How the Government Can Help Pay Your Tuition

At the federal level, college students have a variety of options in tuition assistance. Here, we explore a few of the avenues that students need to be taking advantage of.

Grants

A grant is a set amount of money the government gives a student that doesn't have to be paid back and are usually doled out either by financial need or academic merit. Two that are based on financial need are the Pell Grant and the Federal Supplemental Educational Opportunity Grant (FSEOG). With the Pell Grant, the amount changes yearly and is a maximum of $5,645 for the 2013/14 school year. The FSEOG, also financially based, offers a little less at between $100-$4,000, but when used in conjunction with another form of assistance, can make a big dent in your tuition.
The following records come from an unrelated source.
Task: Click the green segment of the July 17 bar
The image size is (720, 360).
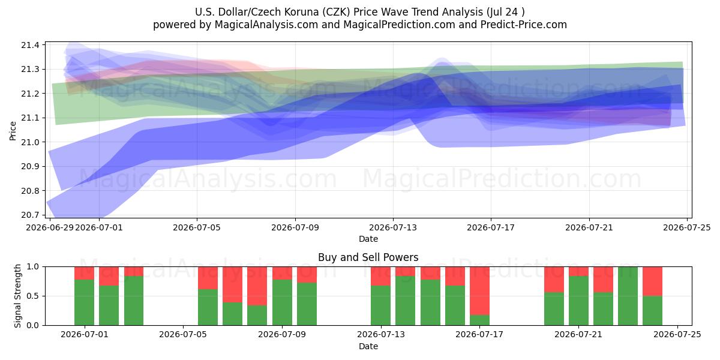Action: [x=479, y=320]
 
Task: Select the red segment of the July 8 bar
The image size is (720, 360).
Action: [x=257, y=286]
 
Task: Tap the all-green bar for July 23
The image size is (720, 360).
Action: [x=628, y=296]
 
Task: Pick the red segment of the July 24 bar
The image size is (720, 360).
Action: [x=653, y=281]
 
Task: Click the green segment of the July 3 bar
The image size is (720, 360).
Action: [x=134, y=301]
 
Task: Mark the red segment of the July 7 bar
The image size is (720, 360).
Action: [x=232, y=284]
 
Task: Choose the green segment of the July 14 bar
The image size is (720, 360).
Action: [x=406, y=301]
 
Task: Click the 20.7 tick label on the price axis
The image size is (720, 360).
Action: [x=30, y=215]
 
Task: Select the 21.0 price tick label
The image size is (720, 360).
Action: [x=30, y=142]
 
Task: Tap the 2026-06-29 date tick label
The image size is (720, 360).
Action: [x=50, y=227]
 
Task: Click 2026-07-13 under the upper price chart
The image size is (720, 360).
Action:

One of the biggest grants that's centered more on academic merit than financial need is the Teacher Education Assistance for College and Higher Education (TEACH) Grant. Students have to meet a number of criteria: good grades must be achieved and maintained (75% or a 3.25 GPA), and the student has to agree to teach in a high-needs area for four years within eight years of finishing their education. The government's website gives examples of high-needs like math, science and foreign languages, and students can receive up to $4,000 in grant money.

Subsidized Loans

For students who can demonstrate financial need, a direct subsidized loan can help them out. The government lets your school determine how much money you're eligible for, the U.S. Department of Education pays the interest on the loan while you're in school, and you have a six-month grace period after you finish where you don't have to pay interest on the loan. Once that time is up, though, the loan turns into a regular one and you have to make monthly payments with interest.

Unsubsidized Loans

A direct unsubsidized loan isn't based on financial need but again, your school determines how much you get based on the cost of attendance. However, one key difference is that you're responsible for paying the interest on it during all periods.